◆ **Source data**

--*--

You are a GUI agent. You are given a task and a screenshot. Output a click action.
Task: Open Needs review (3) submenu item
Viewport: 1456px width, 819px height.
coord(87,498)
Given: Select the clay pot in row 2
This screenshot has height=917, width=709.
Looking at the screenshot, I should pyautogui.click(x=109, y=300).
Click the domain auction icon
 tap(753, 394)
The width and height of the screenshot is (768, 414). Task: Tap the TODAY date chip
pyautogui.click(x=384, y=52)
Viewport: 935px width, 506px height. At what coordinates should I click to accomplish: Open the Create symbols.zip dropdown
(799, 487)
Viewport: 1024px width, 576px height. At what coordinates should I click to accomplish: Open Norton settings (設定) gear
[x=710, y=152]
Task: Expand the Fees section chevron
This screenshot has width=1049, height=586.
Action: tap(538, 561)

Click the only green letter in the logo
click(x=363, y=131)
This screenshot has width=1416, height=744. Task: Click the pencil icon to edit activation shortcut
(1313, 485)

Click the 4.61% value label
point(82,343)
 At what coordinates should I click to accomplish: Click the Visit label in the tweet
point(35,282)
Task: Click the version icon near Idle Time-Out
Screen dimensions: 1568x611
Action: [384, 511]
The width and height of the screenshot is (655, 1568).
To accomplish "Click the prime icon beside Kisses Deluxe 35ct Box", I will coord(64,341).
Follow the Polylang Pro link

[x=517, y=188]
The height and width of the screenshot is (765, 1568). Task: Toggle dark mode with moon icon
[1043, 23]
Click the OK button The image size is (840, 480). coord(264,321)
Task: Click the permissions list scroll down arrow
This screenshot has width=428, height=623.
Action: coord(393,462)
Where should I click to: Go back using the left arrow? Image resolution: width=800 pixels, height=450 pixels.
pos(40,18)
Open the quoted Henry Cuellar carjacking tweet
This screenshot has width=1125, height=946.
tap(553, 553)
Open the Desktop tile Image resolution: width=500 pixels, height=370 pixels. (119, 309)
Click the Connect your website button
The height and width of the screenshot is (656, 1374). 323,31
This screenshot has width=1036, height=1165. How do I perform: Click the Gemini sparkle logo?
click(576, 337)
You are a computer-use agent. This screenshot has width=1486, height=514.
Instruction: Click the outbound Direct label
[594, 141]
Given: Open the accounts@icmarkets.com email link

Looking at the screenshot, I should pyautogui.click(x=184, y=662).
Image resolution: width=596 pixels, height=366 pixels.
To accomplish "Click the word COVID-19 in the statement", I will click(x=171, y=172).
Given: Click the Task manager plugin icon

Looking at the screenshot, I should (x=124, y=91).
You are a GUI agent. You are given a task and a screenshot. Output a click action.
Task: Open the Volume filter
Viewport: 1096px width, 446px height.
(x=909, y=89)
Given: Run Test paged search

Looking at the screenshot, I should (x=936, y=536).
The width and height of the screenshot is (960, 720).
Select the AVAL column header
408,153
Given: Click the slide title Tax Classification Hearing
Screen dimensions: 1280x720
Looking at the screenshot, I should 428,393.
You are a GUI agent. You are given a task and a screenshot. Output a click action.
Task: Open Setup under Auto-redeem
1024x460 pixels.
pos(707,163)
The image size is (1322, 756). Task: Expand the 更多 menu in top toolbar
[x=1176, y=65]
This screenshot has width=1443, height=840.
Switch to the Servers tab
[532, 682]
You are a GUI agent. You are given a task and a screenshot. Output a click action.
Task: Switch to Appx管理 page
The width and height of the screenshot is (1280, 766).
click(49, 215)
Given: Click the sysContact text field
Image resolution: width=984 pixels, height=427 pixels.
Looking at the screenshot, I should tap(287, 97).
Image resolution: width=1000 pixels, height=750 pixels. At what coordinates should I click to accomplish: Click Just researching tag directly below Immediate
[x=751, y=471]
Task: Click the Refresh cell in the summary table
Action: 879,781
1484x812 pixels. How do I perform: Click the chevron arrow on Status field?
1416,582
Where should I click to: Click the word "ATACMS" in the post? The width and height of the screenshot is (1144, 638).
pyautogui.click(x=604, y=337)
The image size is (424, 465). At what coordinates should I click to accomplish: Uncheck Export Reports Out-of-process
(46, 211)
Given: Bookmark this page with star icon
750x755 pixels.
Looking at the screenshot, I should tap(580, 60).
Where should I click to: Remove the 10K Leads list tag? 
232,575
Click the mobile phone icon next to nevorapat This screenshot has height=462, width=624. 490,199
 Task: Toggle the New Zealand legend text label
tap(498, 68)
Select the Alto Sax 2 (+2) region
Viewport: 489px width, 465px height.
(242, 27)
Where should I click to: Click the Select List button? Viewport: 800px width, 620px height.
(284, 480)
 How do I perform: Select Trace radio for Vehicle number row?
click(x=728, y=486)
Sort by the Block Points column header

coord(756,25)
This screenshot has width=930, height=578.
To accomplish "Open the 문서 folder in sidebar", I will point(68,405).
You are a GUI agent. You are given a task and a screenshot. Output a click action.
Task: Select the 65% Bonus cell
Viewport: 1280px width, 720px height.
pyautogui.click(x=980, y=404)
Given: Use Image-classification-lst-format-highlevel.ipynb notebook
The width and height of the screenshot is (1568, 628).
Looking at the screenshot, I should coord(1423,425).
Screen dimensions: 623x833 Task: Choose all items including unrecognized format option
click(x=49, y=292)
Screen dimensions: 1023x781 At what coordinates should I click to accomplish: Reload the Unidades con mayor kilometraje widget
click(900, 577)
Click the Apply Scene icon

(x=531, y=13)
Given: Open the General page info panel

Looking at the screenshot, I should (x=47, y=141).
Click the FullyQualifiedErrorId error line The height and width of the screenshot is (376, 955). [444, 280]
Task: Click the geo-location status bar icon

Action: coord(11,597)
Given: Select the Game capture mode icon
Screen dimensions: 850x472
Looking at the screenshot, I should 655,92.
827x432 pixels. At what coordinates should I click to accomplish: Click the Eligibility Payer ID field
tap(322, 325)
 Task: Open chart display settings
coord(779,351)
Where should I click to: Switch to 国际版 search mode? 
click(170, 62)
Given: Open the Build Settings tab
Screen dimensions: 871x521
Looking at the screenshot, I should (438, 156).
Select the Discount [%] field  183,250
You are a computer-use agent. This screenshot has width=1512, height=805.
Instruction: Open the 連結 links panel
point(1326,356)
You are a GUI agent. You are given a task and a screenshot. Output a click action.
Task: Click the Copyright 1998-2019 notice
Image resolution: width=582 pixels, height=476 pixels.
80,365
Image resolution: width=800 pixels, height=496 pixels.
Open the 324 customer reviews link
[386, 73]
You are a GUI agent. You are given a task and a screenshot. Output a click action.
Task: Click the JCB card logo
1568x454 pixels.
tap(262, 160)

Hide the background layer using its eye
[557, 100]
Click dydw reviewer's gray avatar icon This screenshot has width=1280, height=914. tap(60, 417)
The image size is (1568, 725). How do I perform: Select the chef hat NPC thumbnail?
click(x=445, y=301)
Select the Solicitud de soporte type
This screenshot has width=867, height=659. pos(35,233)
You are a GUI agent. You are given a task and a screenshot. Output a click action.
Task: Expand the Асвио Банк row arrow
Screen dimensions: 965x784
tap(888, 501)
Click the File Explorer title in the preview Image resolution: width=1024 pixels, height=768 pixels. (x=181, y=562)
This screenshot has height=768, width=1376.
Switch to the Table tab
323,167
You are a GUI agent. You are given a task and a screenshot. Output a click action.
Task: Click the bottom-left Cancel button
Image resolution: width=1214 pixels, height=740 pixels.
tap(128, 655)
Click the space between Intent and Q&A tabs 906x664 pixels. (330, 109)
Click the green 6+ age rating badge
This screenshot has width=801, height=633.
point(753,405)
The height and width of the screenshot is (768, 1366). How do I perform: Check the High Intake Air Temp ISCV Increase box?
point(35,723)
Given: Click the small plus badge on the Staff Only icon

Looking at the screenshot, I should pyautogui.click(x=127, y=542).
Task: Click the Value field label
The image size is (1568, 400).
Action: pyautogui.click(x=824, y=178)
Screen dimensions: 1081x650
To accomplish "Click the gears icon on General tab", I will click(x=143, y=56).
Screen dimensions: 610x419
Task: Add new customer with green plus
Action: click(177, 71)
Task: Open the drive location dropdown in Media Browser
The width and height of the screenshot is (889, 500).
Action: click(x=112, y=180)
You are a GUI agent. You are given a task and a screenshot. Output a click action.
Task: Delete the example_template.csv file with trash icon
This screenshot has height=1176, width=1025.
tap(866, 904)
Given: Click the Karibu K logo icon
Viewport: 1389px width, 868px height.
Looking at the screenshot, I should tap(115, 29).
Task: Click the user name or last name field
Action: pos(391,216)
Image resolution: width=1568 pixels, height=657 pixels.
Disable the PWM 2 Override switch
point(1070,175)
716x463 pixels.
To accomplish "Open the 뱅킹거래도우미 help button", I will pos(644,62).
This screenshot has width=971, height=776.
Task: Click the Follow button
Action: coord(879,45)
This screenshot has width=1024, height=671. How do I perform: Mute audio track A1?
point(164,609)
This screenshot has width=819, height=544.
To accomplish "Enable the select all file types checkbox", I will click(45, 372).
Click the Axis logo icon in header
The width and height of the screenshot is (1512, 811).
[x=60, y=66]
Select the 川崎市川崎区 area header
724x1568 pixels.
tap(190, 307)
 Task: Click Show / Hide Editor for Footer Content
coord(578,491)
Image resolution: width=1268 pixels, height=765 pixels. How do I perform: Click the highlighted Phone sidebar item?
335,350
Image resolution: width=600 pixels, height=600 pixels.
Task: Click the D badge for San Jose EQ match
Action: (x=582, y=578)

--*--

Reproduce exactly the entries above, limited to the lines from the one with "716x463 pixels." through the one with "This screenshot has width=819, height=544.", both included.

716x463 pixels.
To accomplish "Open the 뱅킹거래도우미 help button", I will pos(644,62).
This screenshot has width=971, height=776.
Task: Click the Follow button
Action: coord(879,45)
This screenshot has width=1024, height=671. How do I perform: Mute audio track A1?
point(164,609)
This screenshot has width=819, height=544.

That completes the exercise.